FK Unima Resmi Dibuka, Pemerintah Perluas Akses Pendidikan Dokter di Indonesia Timur

FK Unima Resmi Dibuka, Pemerintah Perluas Akses Pendidikan Dokter di Indonesia Timur

Universitas Manado (Unima)--

MANADO - Pemerintah terus mendorong pemerataan pendidikan kedokteran di berbagai daerah, termasuk kawasan timur Indonesia. Salah satu langkah yang dilakukan adalah dengan meresmikan Fakultas Kedokteran (FK) Universitas Negeri Manado (Unima) di Tondano, Sulawesi Utara.

Menteri Pendidikan Tinggi, Sains, dan Teknologi (Mendiktisaintek), Brian Yuliarto, menilai kehadiran FK Unima menjadi investasi penting untuk menyiapkan sumber daya manusia di bidang kesehatan sekaligus menjawab kebutuhan dokter di wilayah Sulawesi Utara dan sekitarnya.

“Telah dimulai investasi besar untuk masa depan Sulawesi Utara. Dokter-dokter yang nantinya penuh semangat, kompeten, berdedikasi dan humanis, bisa memberikan pengabdian yang terbaik untuk rakyat Sulawesi Utara,” ujar Mendiktisaintek saat meresmikan FK Unima di Tondano, melalui keterangan tertulis , Jumat 12 Juni 2026.
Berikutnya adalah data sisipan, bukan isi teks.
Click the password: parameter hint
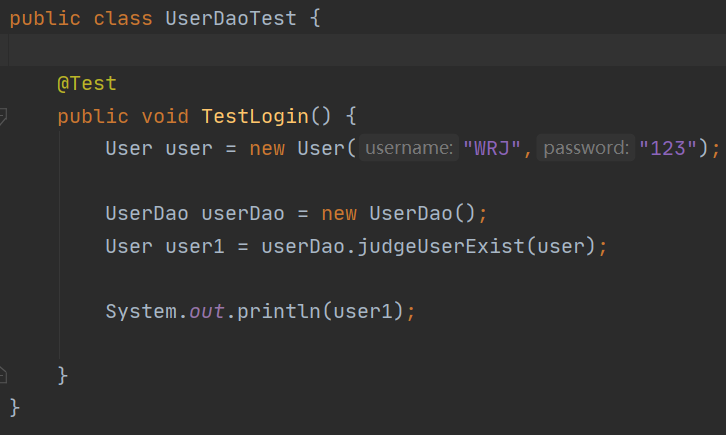Viewport: 726px width, 435px height. [586, 148]

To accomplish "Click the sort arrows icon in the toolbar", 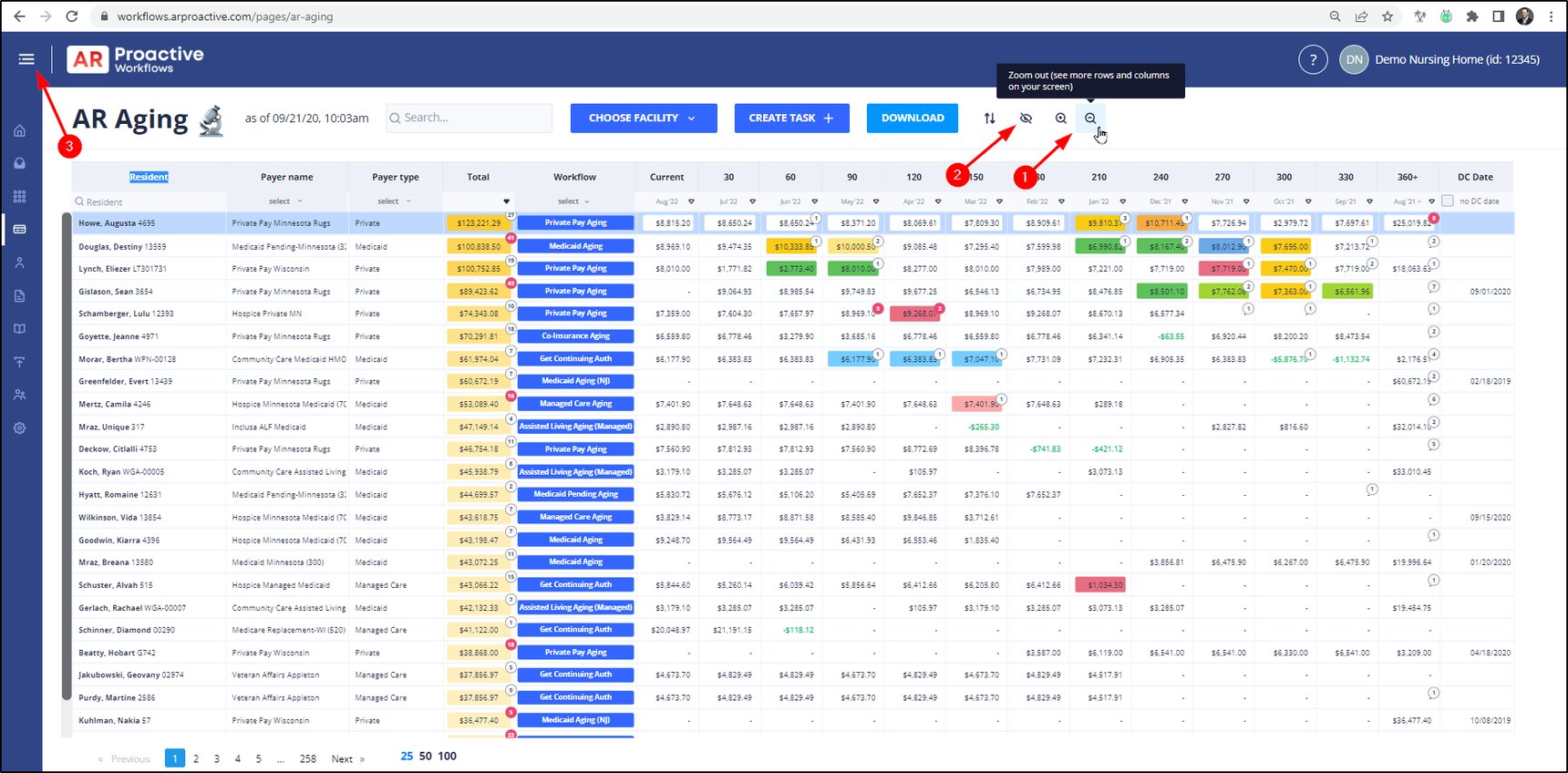I will coord(990,119).
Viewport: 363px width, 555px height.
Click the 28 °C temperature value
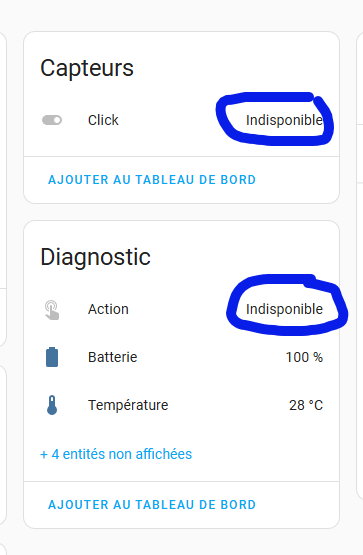coord(306,405)
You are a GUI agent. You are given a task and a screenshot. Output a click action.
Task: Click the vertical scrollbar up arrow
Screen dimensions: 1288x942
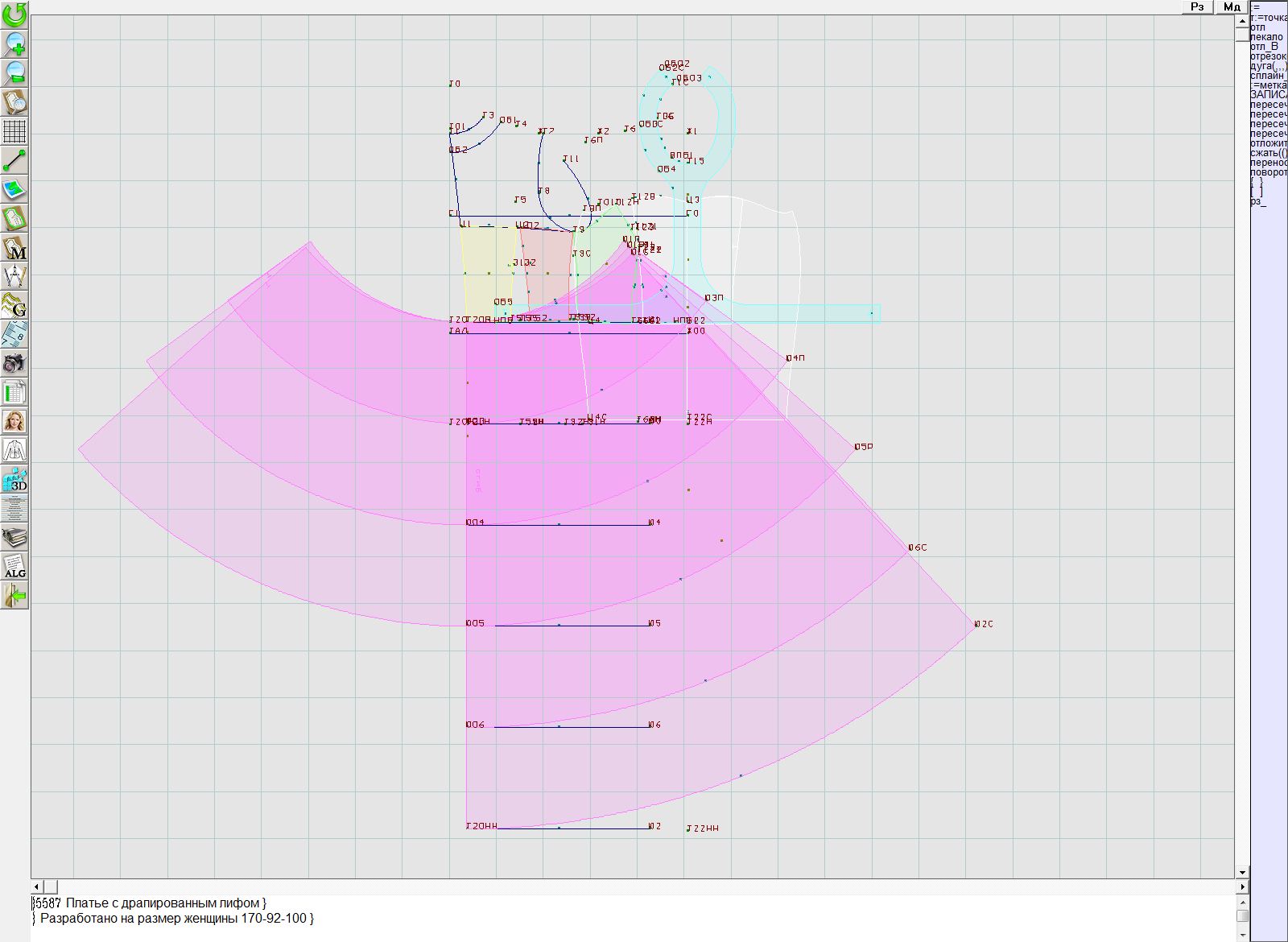1242,20
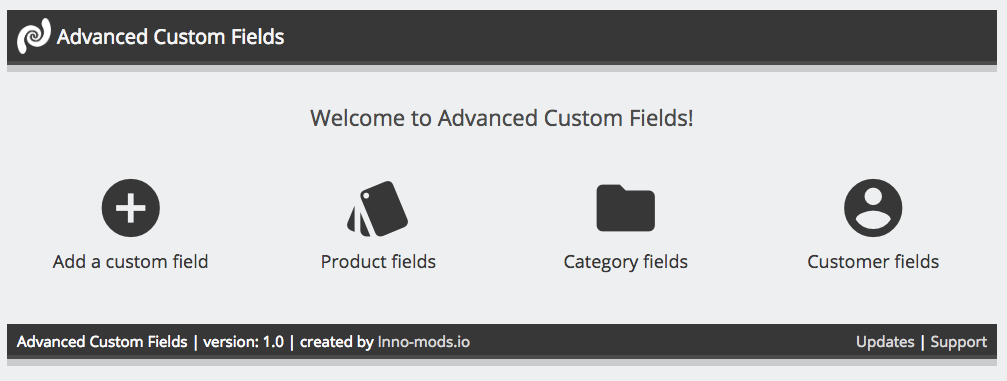The width and height of the screenshot is (1007, 381).
Task: Open the "Product fields" text link
Action: (378, 261)
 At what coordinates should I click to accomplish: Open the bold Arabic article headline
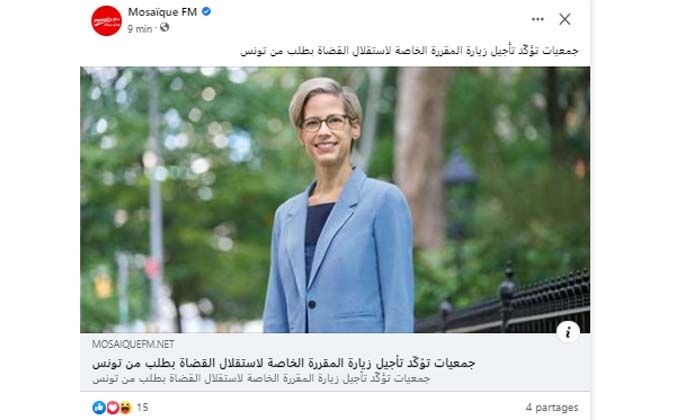[x=283, y=363]
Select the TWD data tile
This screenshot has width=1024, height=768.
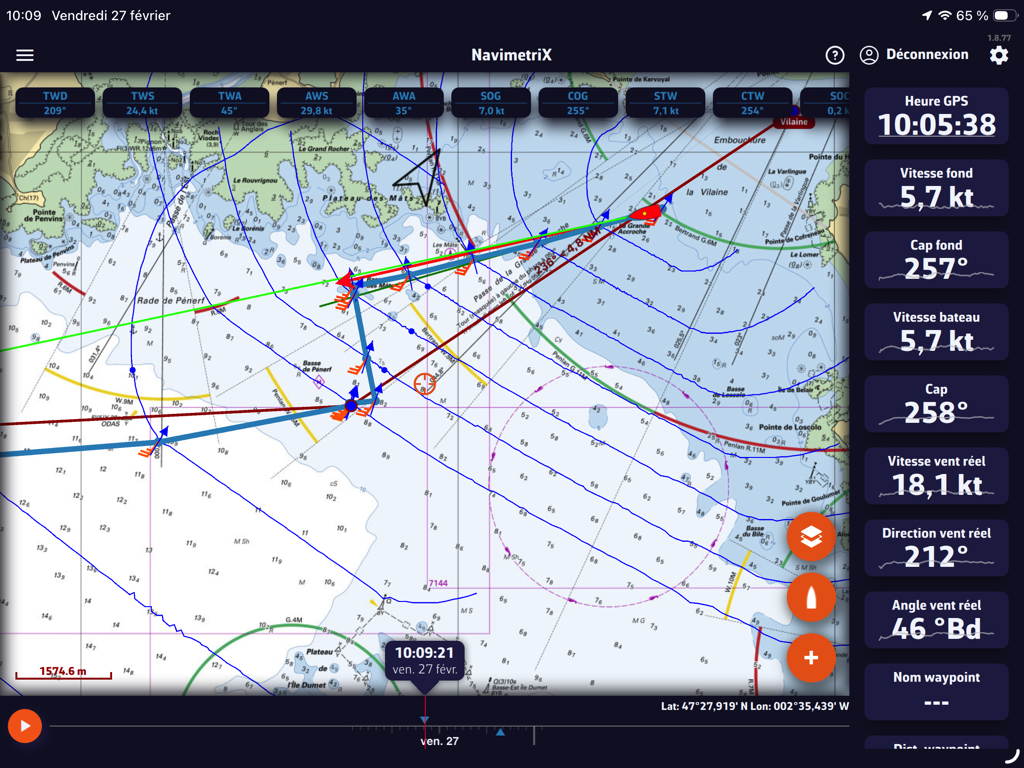[55, 102]
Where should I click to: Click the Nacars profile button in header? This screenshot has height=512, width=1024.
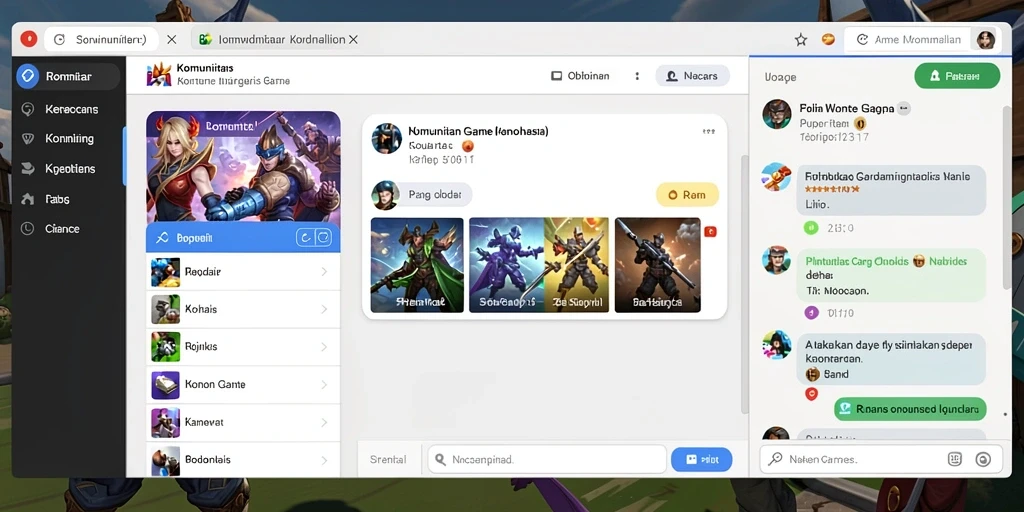coord(692,76)
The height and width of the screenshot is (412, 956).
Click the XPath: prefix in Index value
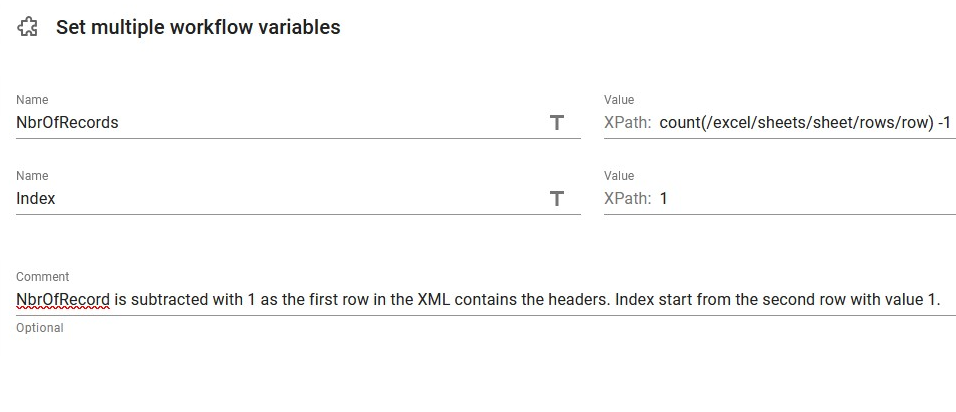[627, 199]
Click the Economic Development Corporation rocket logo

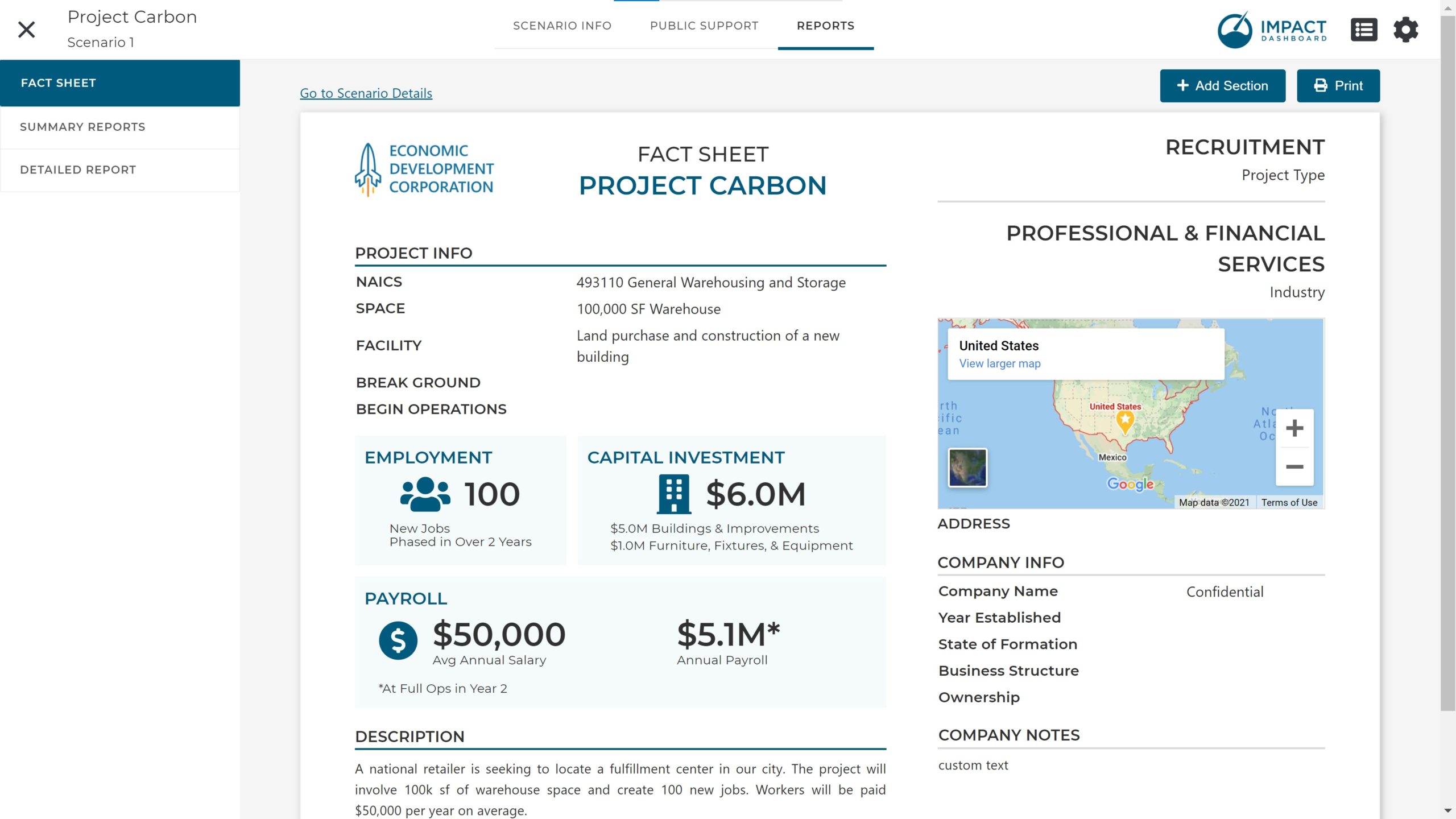(x=368, y=169)
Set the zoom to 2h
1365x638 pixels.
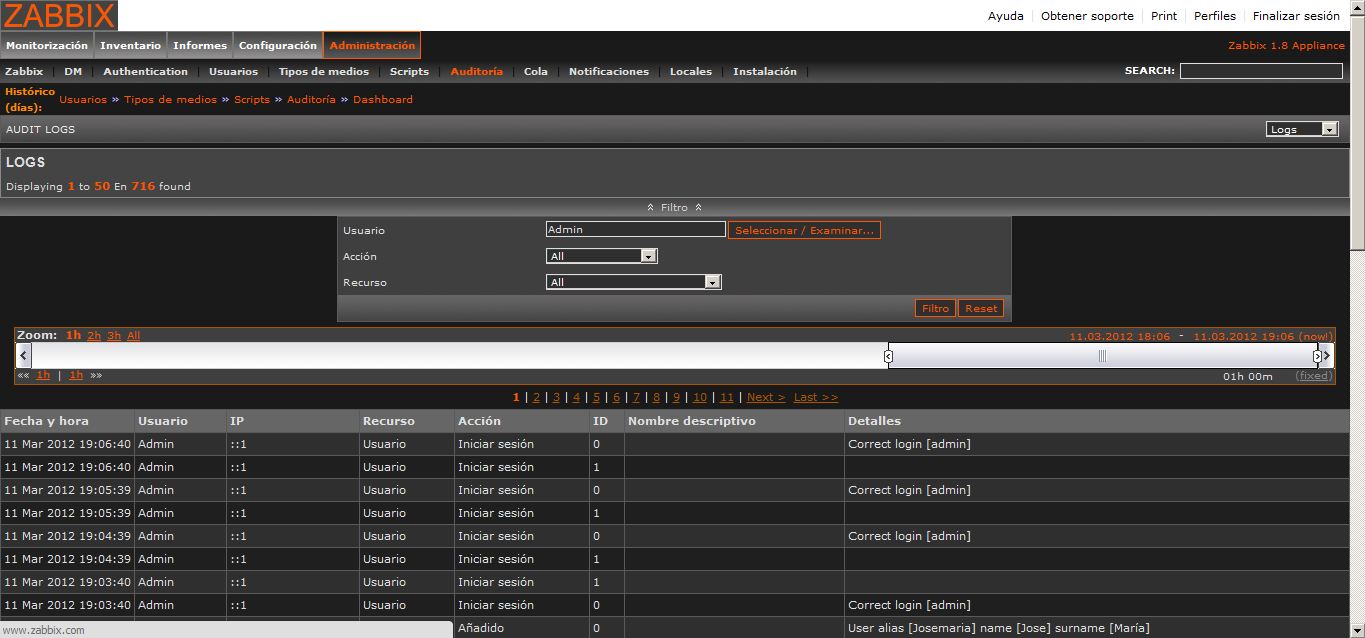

Menurut Brian, pendidikan kedokteran memiliki kontribusi strategis dalam meningkatkan kualitas hidup masyarakat. Karena itu, pembukaan FK Unima menjadi bagian dari upaya memperkuat layanan kesehatan melalui penyediaan tenaga medis yang berkualitas.

Ia menjelaskan pendirian fakultas tersebut merupakan salah satu program prioritas Presiden RI Prabowo Subianto yang direalisasikan melalui kolaborasi antara pemerintah pusat, Pemerintah Provinsi Sulawesi Utara, serta sejumlah mitra terkait.

Mendiktisaintek juga menyampaikan apresiasi kepada seluruh pihak yang berperan dalam proses pendirian FK Unima. Ucapan terima kasih diberikan kepada Gubernur Sulawesi Utara Yulius Selvanus, para wali kota dan bupati di Sulut, Dinas Kesehatan Provinsi Sulut, hingga Universitas Brawijaya yang turut mendukung terwujudnya fakultas tersebut.

Selain memperluas akses pendidikan dokter, Kemdiktisaintek berharap FK Unima dapat menjadi contoh penerapan pendidikan kedokteran yang transformatif dan selaras dengan kebijakan Diktisaintek Berdampak.

Mahasiswa Didorong Mengabdi di Daerah Asal

Dalam kesempatan yang sama, Gubernur Sulawesi Utara Yulius Selvanus menegaskan komitmen pemerintah daerah untuk mendukung pendidikan calon dokter yang nantinya akan mengabdi kepada masyarakat.

"Kami sudah pikirkan jauh dengan anggaran yang ada. Mahasiswa tidak usah memikirkan macam-macam, kalian hanya belajar. Biarkan kami yang mencarikan biaya untuk pendidikan kalian. Tetapi kami juga menuntut agar kalian mengabdi kepada masyarakat Sulut," tegas Gubernur.

Salah satu kebijakan yang diterapkan adalah penerimaan mahasiswa baru yang berasal dari berbagai daerah di Sulawesi Utara. Seleksi dilakukan oleh Fakultas Kedokteran pembina dari Universitas Brawijaya dengan mekanisme yang transparan dan akuntabel.

Model tersebut dinilai dapat menjadi contoh bagi fakultas kedokteran lain di Indonesia karena berpotensi membantu pemerataan distribusi dokter di berbagai wilayah.

Mendiktisaintek mengungkapkan rasa apresiasinya terhadap komposisi mahasiswa angkatan pertama FK Unima yang berasal dari berbagai kabupaten dan kota di Sulawesi Utara.

"Yang jauh lebih membuat saya berbahagia adalah ternyata seluruhnya 50 mahasiswa baru dibagi rata oleh kota, kabupaten, dan provinsi. Ini capaian yang luar biasa, meskipun FK Unima baru dibuka, tetapi sudah memberi contoh teladan bagaimana FK bisa berkontribusi langsung," tutur Menteri.